Process multiple items in one LLM call. The input list is passed via the context data inventory (not template expansion), so the prompt describes what to do with the data:

"classify_batch" => LLMTool.new(
  prompt: """
  Classify each email by urgency.
  For each email in the input list, determine its urgency level
  and provide a brief reason.
  """,
  signature: "(emails [{id :int, subject :string, from :string}]) ->
              [{id :int, urgency :string, reason :string}]",
  description: "Classify a batch of emails by urgency"
)

LLM Selection for Tools

Atoms like :haiku resolve via the llm_registry passed at the top-level run/2 call:

# Uses caller's LLM (default)
"deep_analysis" => LLMTool.new(prompt: "...", signature: "...")

# Uses cheaper model for simple tasks (resolved via registry)
"quick_triage" => LLMTool.new(
  prompt: "Is '{{subject}}' urgent?",
  signature: "(subject :string) -> {priority :string}",
  llm: :haiku
)

Response Templates

When an LLMTool makes a simple judgment (boolean, category), response_template lets you define the Lisp logic yourself while the LLM only fills in the data. The LLM returns JSON, the template produces a typed Lisp value.

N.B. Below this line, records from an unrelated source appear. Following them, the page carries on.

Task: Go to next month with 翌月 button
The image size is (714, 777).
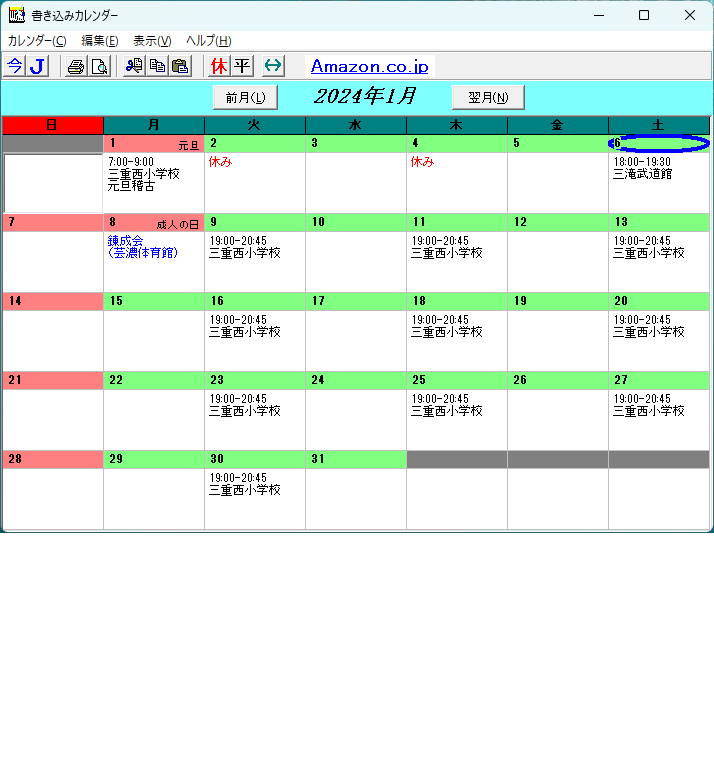Action: click(x=488, y=97)
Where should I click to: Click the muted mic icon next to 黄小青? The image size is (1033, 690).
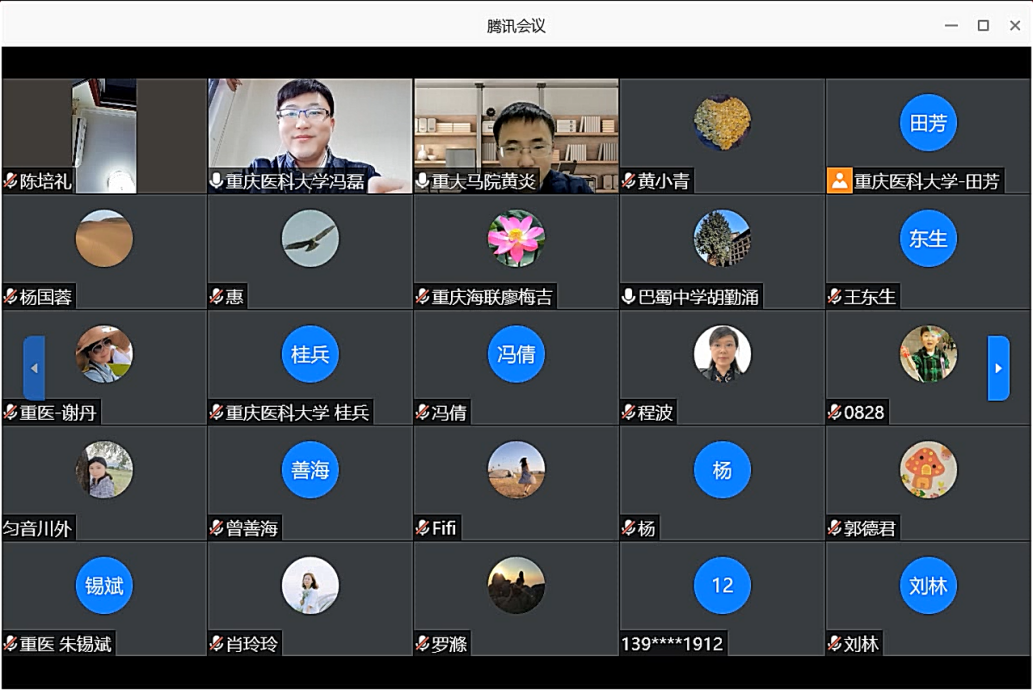coord(629,181)
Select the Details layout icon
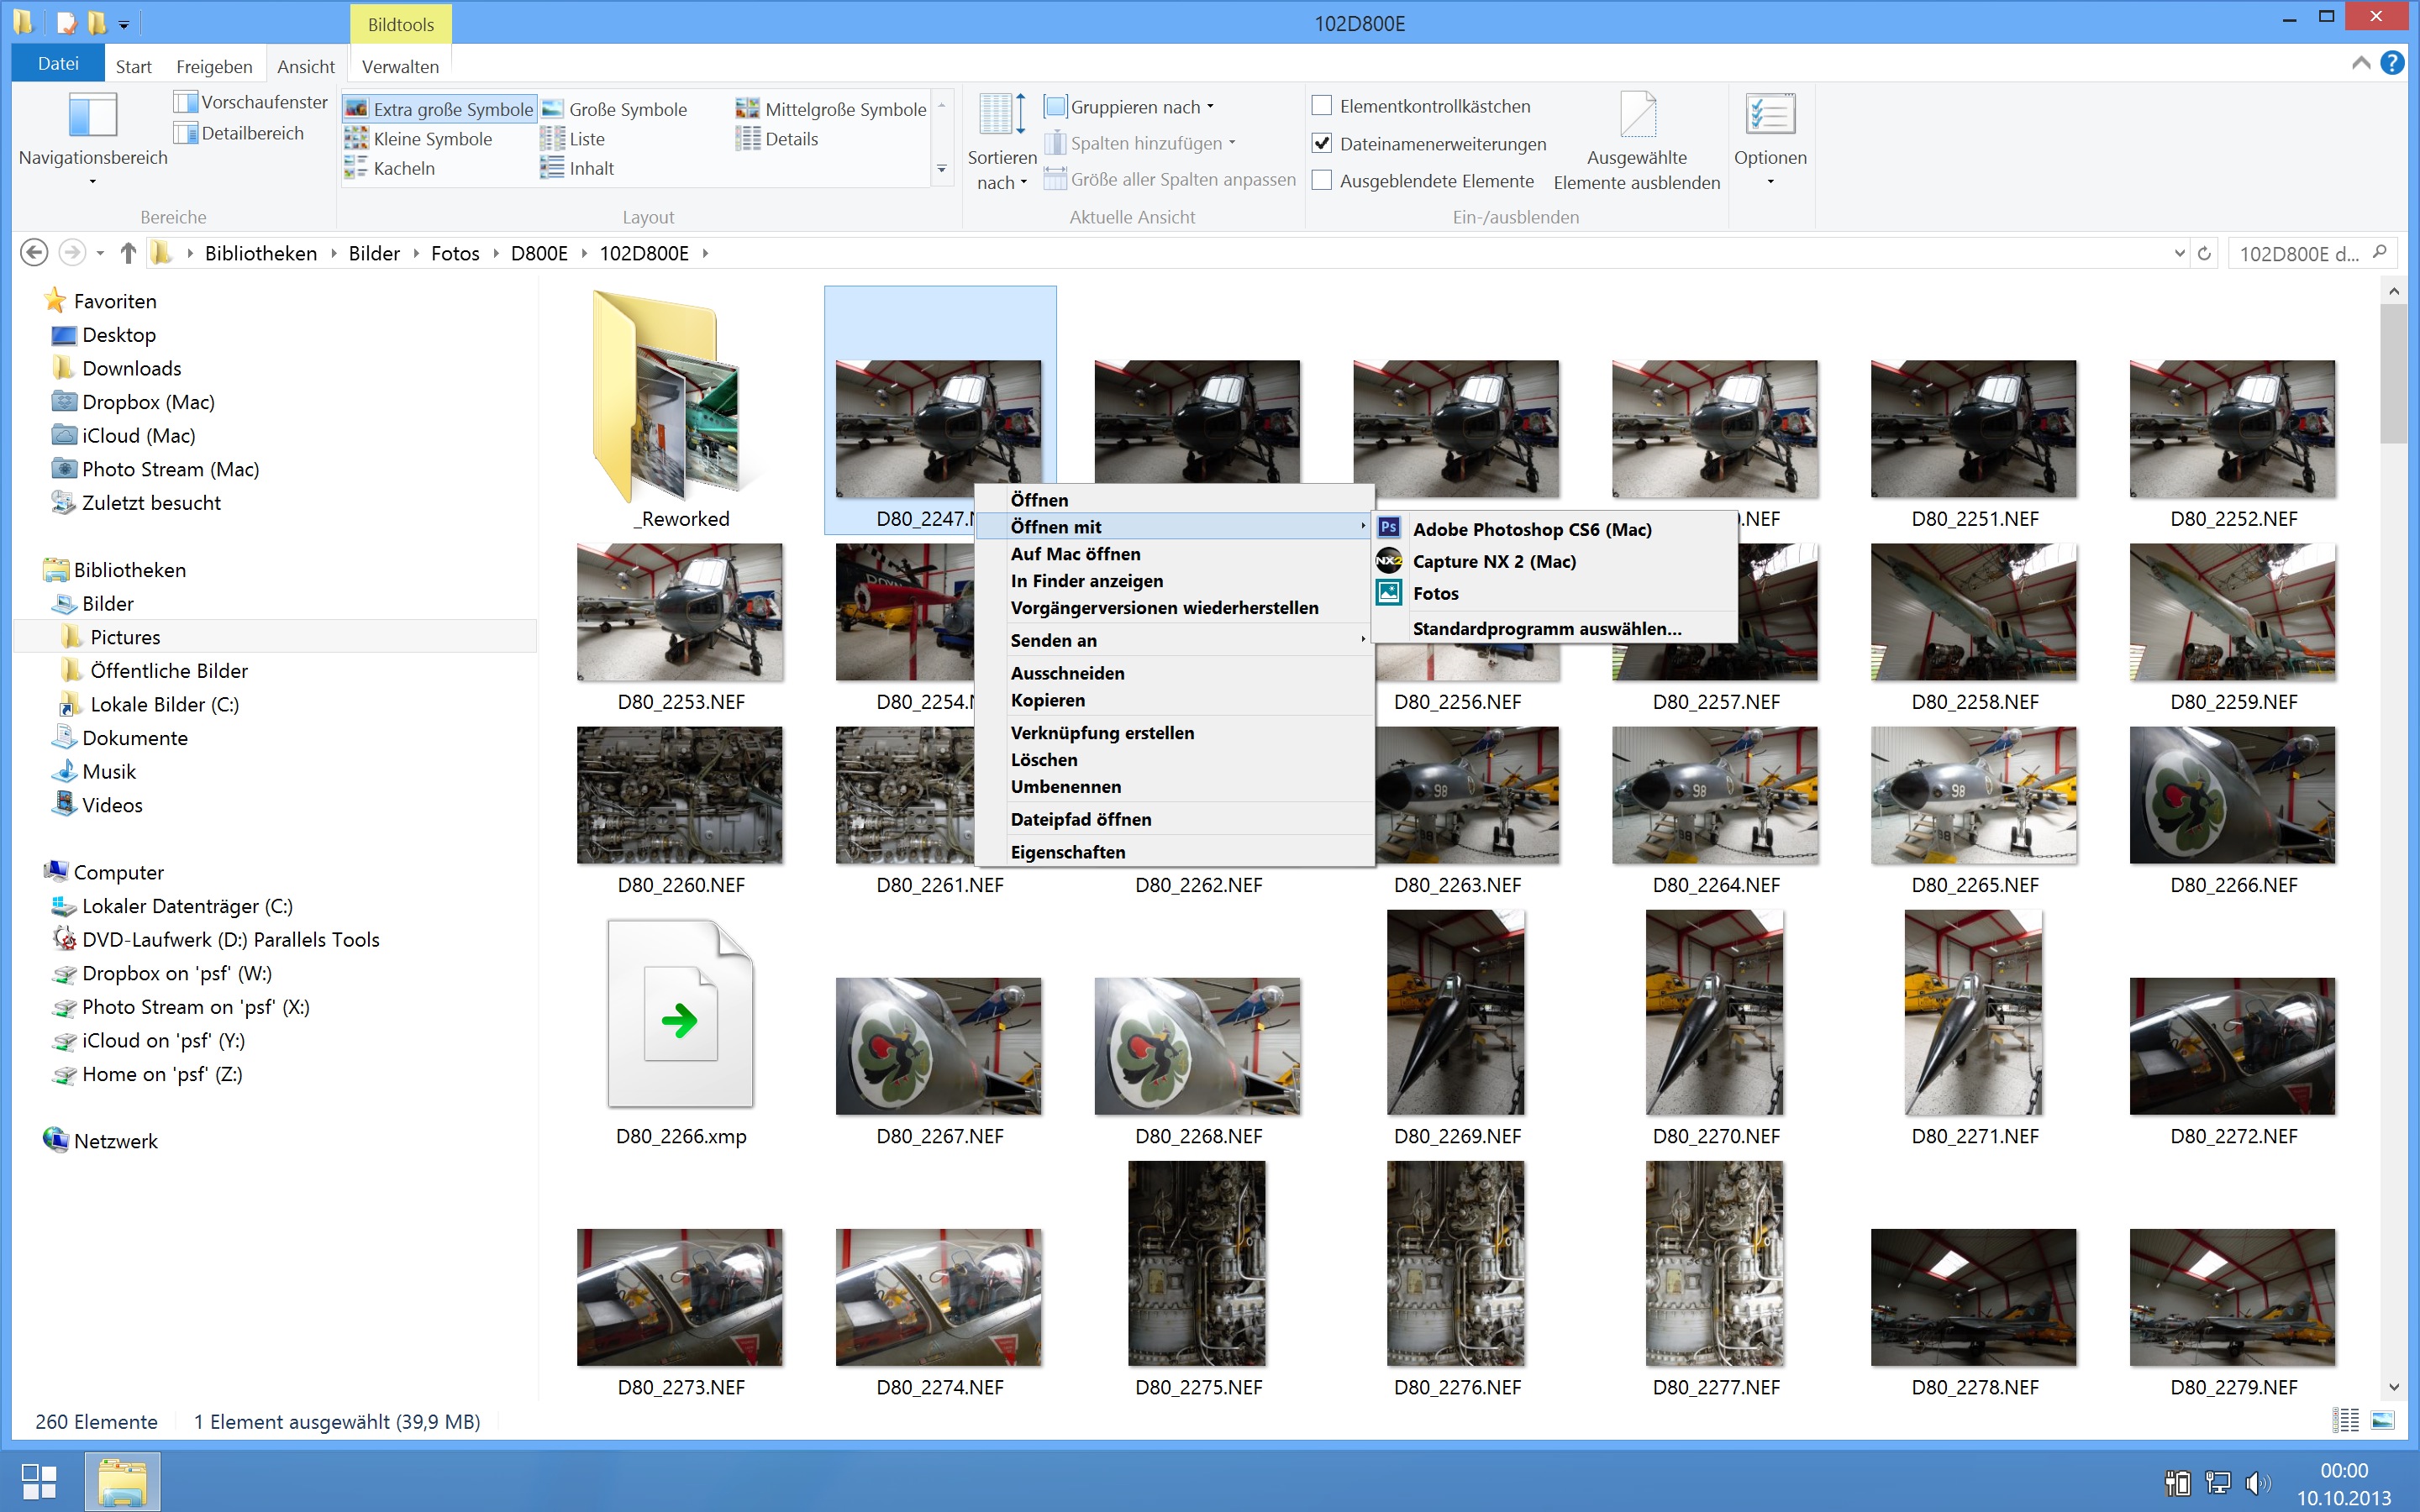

"semantic_judge" => LLMTool.new(
  prompt: "Is '{{interests1}}' compatible with '{{interests2}}'?",
  signature: "(interests1 :string, interests2 :string) -> :keyword",
  json_signature: "(interests1 :string, interests2 :string) -> {compatible :bool}",
  response_template: "(if {{compatible}} :compatible :unrelated)",
  description: "Returns :compatible or :unrelated"
)

Three fields work together:

• :json_signature — The internal contract for the LLM call (returns {compatible :bool})
• :response_template — PTC-Lisp with Mustache placeholders filled from the JSON result
• :signature — The public contract seen by the parent agent (returns :keyword)

The parent agent sees a clean typed result:

(if (= :compatible (tool/semantic_judge {:interests1 i1 :interests2 i2}))
  (conj! pairs (str id1 "-" id2))
  pairs)

The template runs in a no-tools sandbox (PtcRunner.Lisp.run/2 with no tools or context), so built-in functions work but tool calls and data references do not.

Use response_template for primitive transformations (booleans, numbers, keywords). Avoid string interpolation where quotes could break Lisp parsing.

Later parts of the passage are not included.